歯ブラシを、力を入れてしっかり持ってしまうと、奥歯の奥まできれいに磨けません。また、強い力でゴシゴシと磨いてしまうと、毛先が広がって歯垢をとるこ とができません。また、強く磨いて歯ぐきや歯の根を傷つけてしまうと、そこから歯周病にもなってしまうことがあります。歯ブラシは、軽く鉛筆を握るように ゆったりと優しく持ってください。
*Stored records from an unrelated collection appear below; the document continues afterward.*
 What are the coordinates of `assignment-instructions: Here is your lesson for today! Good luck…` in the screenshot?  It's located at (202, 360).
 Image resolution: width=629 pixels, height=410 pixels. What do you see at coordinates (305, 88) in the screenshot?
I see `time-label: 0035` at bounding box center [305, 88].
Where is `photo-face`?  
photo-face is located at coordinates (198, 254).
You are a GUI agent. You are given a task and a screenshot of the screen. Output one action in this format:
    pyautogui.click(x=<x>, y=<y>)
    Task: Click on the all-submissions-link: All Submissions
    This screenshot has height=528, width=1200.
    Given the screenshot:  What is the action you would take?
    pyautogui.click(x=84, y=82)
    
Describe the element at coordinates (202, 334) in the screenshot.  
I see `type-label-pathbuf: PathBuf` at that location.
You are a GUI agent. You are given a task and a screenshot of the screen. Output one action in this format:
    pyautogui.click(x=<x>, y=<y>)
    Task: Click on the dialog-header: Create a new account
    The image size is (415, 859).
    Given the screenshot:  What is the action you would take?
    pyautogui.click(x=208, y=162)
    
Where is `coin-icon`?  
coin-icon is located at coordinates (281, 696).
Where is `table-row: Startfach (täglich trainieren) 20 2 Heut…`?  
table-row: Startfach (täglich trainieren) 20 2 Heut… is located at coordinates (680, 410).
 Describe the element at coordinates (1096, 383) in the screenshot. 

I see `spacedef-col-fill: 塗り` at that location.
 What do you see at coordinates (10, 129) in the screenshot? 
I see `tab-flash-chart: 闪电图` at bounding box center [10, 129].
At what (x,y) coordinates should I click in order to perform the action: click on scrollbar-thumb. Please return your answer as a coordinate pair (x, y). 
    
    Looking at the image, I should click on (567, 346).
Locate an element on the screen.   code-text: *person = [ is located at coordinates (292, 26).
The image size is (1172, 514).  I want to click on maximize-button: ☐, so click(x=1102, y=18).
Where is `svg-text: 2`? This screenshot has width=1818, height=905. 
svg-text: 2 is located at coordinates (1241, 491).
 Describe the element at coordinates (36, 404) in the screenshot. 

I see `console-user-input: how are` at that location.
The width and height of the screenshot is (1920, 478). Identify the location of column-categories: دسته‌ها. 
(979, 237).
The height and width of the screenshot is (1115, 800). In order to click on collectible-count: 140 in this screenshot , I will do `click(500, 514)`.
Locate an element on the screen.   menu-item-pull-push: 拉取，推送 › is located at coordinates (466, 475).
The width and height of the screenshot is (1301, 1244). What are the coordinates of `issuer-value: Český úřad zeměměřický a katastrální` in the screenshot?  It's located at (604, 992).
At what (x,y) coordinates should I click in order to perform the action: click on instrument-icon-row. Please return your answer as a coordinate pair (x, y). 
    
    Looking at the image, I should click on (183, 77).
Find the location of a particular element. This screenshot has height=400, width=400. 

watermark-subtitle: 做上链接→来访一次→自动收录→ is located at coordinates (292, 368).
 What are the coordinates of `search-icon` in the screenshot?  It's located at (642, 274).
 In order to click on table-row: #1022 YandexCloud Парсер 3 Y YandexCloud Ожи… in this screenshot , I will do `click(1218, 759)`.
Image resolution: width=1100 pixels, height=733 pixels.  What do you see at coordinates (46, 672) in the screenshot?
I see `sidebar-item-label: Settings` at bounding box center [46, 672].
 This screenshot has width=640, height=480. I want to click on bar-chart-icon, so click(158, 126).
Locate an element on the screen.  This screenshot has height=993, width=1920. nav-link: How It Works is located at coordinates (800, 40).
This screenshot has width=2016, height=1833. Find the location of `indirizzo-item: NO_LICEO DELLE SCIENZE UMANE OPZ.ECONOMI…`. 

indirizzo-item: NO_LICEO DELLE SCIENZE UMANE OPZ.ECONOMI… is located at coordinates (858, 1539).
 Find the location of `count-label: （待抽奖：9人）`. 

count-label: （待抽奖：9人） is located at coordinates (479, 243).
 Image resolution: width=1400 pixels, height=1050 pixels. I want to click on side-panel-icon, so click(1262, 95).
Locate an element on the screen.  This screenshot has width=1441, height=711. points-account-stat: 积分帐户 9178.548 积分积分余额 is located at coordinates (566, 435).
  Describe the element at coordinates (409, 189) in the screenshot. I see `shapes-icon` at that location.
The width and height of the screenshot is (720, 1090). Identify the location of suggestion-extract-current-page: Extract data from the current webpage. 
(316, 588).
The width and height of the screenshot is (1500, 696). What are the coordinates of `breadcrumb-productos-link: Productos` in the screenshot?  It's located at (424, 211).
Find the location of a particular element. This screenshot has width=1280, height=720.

鏡を見て、今自分がどの歯をどんな風に磨いているか、じっくり見ながら歯を磨いたことがありますか?これからは毎日、大きな口を開けて、自分の歯を見なが ら歯を磨いてみてください。よく見ると歯は平らな板ではなく、微妙なカーブがあったり、重なっているところがあったり、大きさが違ったりして、意外に個性 的です。前歯に比べて奥歯のこの辺りは磨きにくいなとか、唇が邪魔だなとか、そういった新しい感想をもつかもしれません。そういったところに、歯垢がたま りやすいのです。
あなたがブラシを動かす距離は、どれくらいでしょうか?
5mmから1cmくらいの細かい動きで歯を磨いてください。早く磨き上げようとして大きく動かす と、歯と歯の間にひそむ肝心の歯垢が取れていないので無駄に終わってしまいます。
歯と歯の間や、歯と歯ぐきの境目、こういったところを重点的に、歯ブラシ を細かく細かく動かして、歯垢を取り除いてください。細かくうごかせるようになるとマッサージ効果によるさっぱり感が味わえるようになります。